WORK TO DO — Please format the records from the line with "This screenshot has width=549, height=415." to the line with "tap(85, 18)", both included, as a JSON list of strings with one string per line. Skip blank lines and leave the pictures out.

SUPPLIED MATERIAL —
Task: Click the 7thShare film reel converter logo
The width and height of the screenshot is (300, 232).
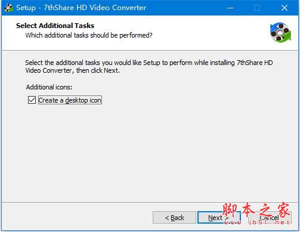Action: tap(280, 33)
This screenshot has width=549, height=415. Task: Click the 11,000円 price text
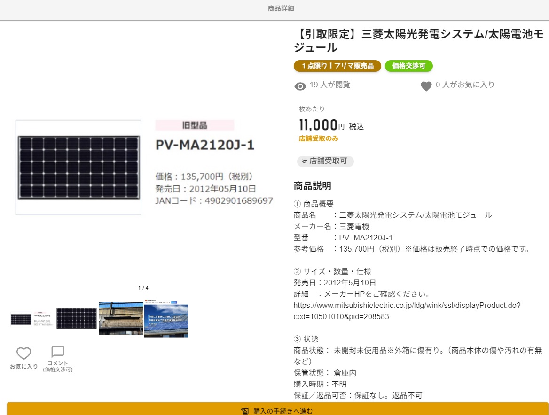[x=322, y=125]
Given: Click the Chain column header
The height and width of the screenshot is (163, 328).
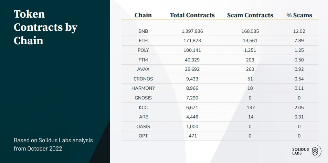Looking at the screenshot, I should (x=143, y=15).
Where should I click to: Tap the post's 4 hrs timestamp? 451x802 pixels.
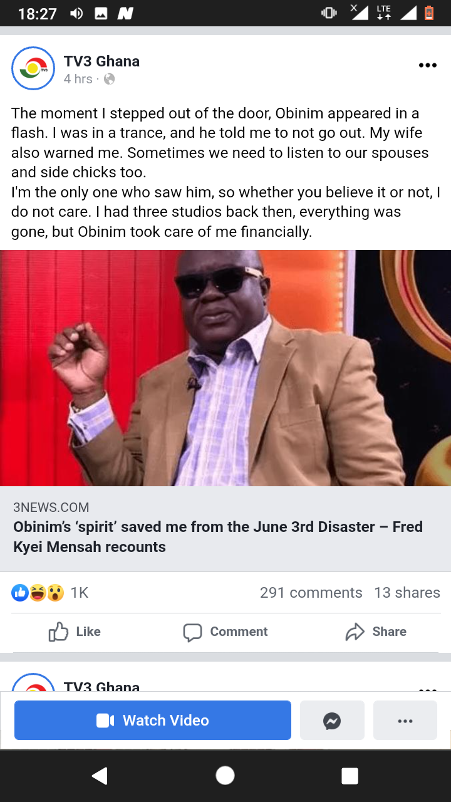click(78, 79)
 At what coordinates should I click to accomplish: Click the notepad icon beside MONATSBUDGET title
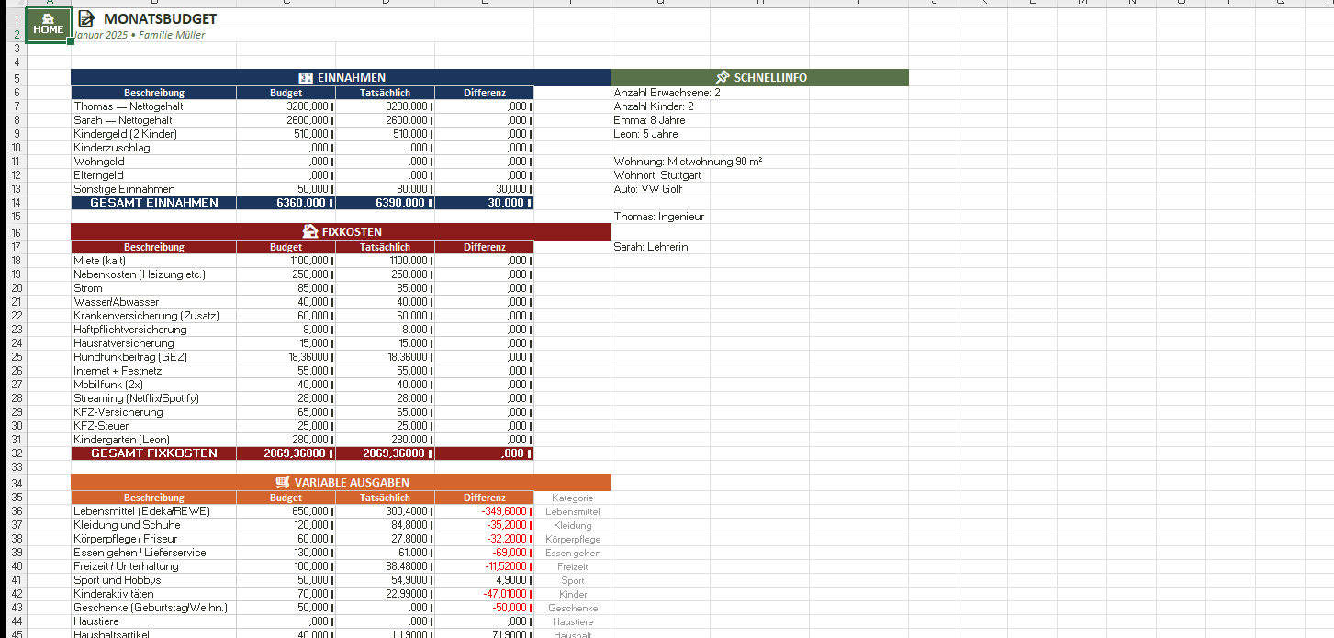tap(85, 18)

...

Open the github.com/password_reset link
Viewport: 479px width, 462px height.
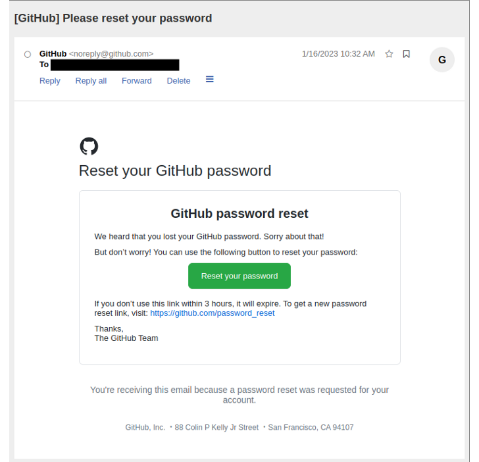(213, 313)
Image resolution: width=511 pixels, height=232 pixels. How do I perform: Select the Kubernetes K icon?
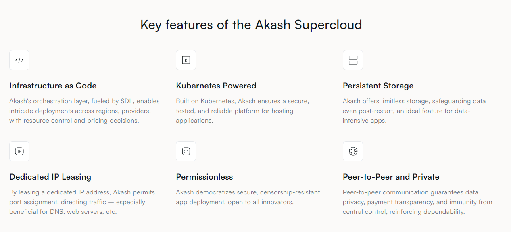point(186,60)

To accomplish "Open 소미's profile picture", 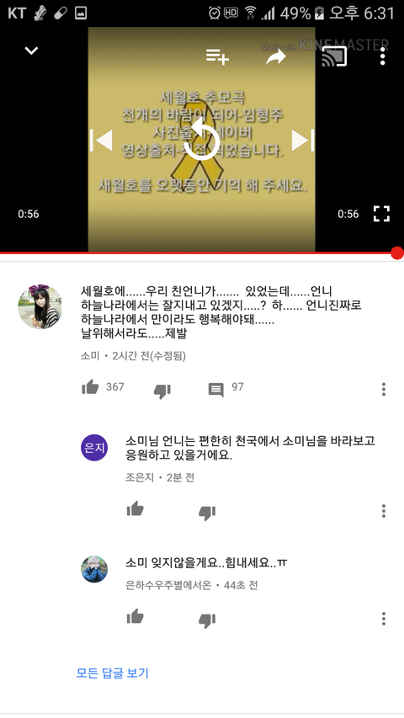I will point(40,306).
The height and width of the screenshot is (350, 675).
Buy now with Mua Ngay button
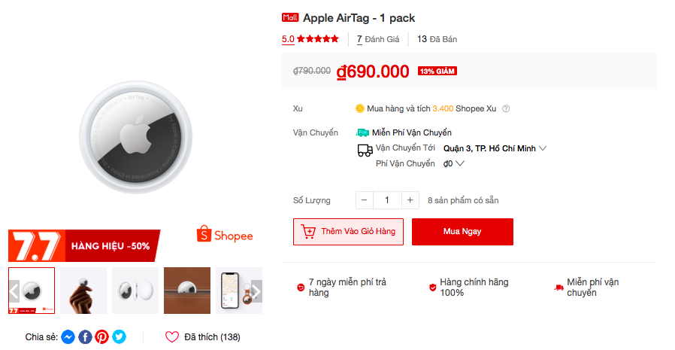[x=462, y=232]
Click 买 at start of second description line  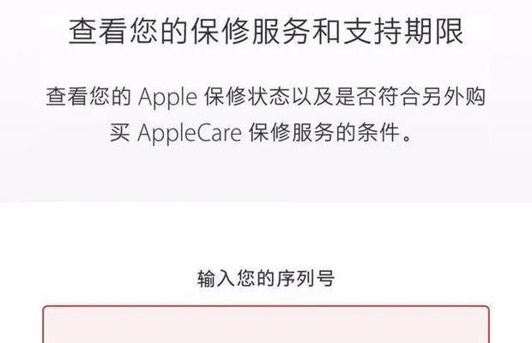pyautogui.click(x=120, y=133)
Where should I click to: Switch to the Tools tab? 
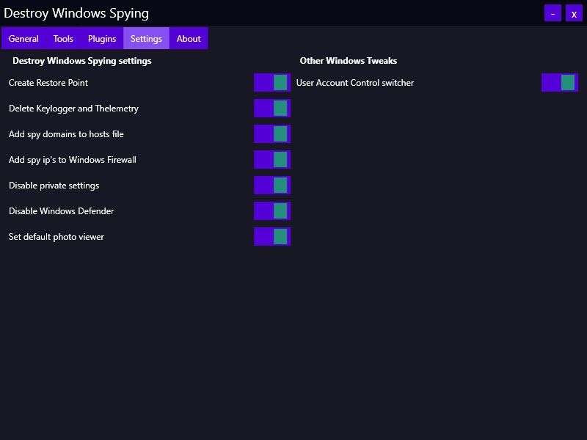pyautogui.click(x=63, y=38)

==

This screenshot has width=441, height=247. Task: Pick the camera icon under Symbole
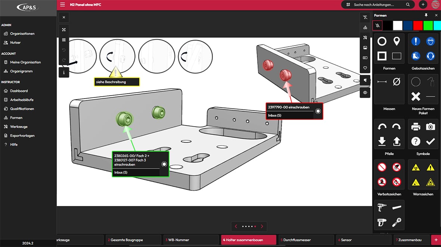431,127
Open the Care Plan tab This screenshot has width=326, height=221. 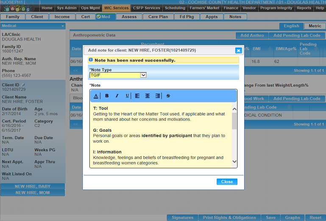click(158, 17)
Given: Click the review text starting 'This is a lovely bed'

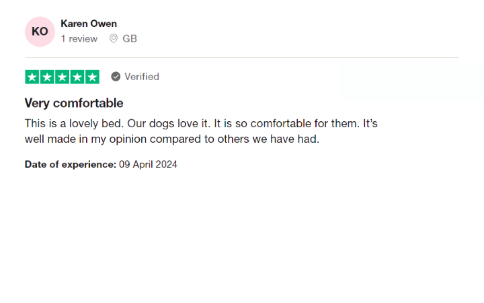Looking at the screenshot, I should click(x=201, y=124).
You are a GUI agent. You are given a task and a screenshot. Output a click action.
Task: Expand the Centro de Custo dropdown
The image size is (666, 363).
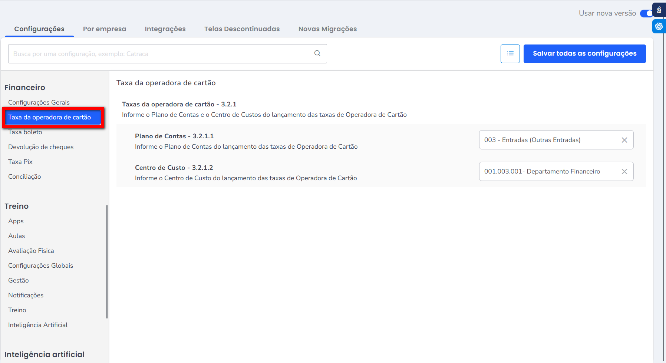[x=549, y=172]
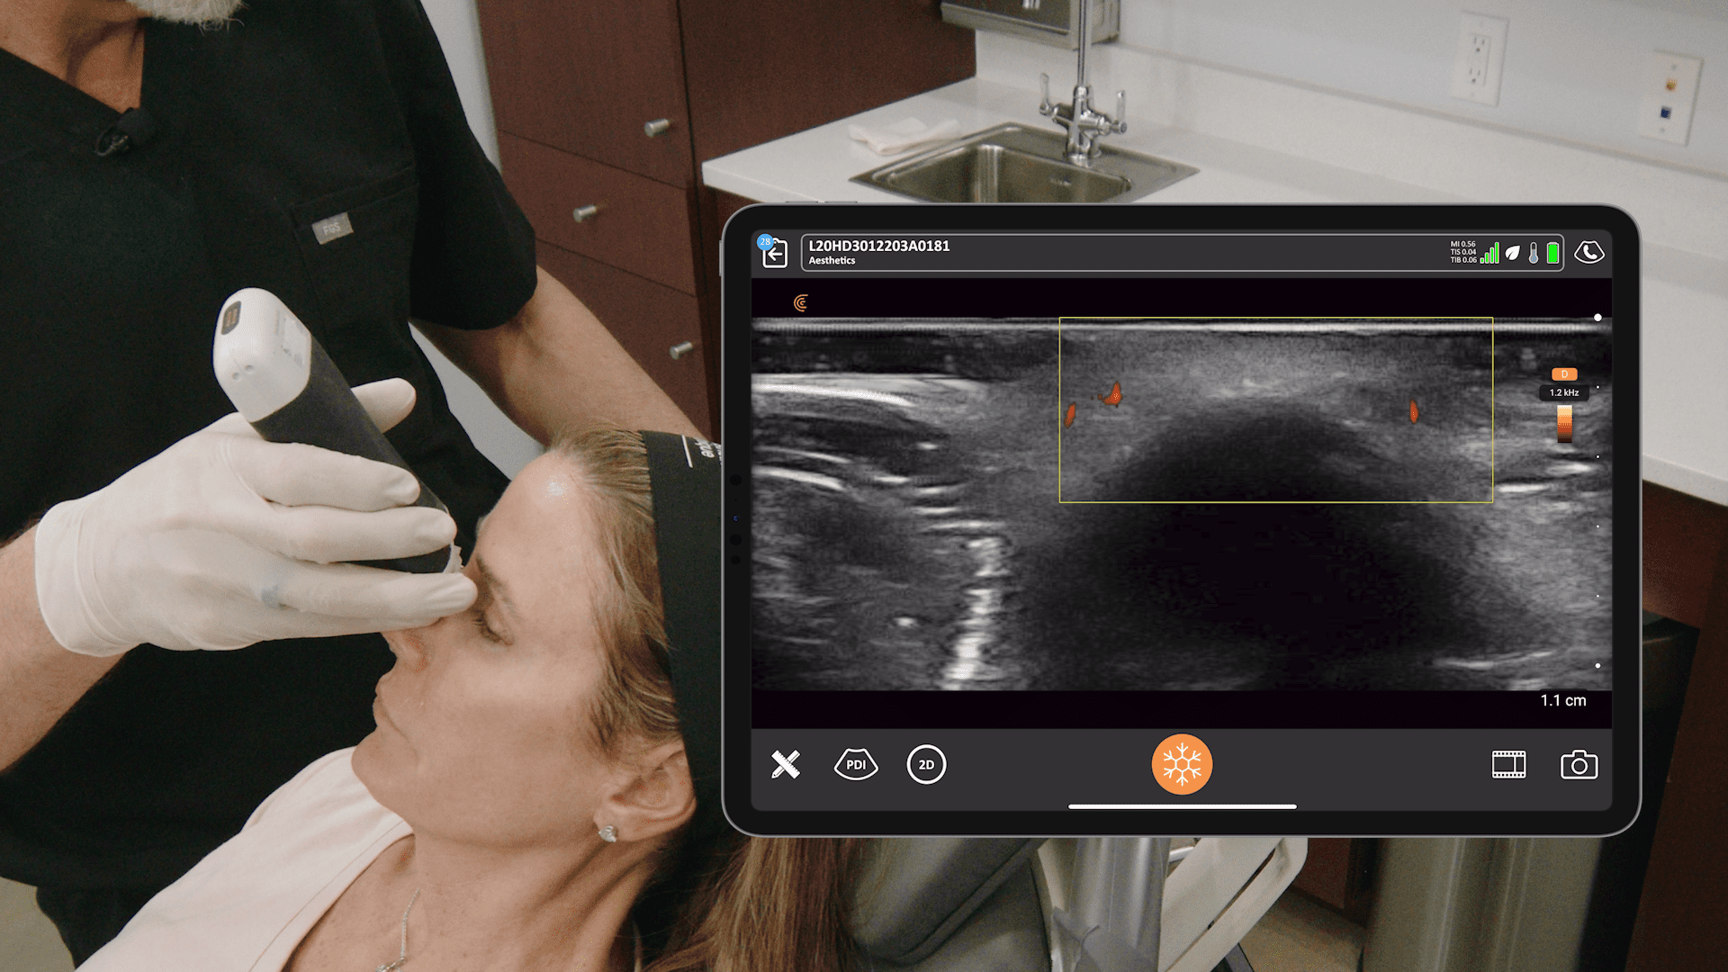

OUTPUT OF THE TASK —
[
  "This screenshot has width=549, height=415. Task: Click the 11,000円 price text",
  "[x=322, y=125]",
  "Given: Click the Chain column header",
  "The height and width of the screenshot is (163, 328).",
  "Looking at the screenshot, I should (x=143, y=15).",
  "Where should I click to: Tap the post's 4 hrs timestamp? 451x802 pixels.",
  "click(78, 79)",
  " At what coordinates should I click to accomplish: Click the notepad icon beside MONATSBUDGET title",
  "tap(85, 18)"
]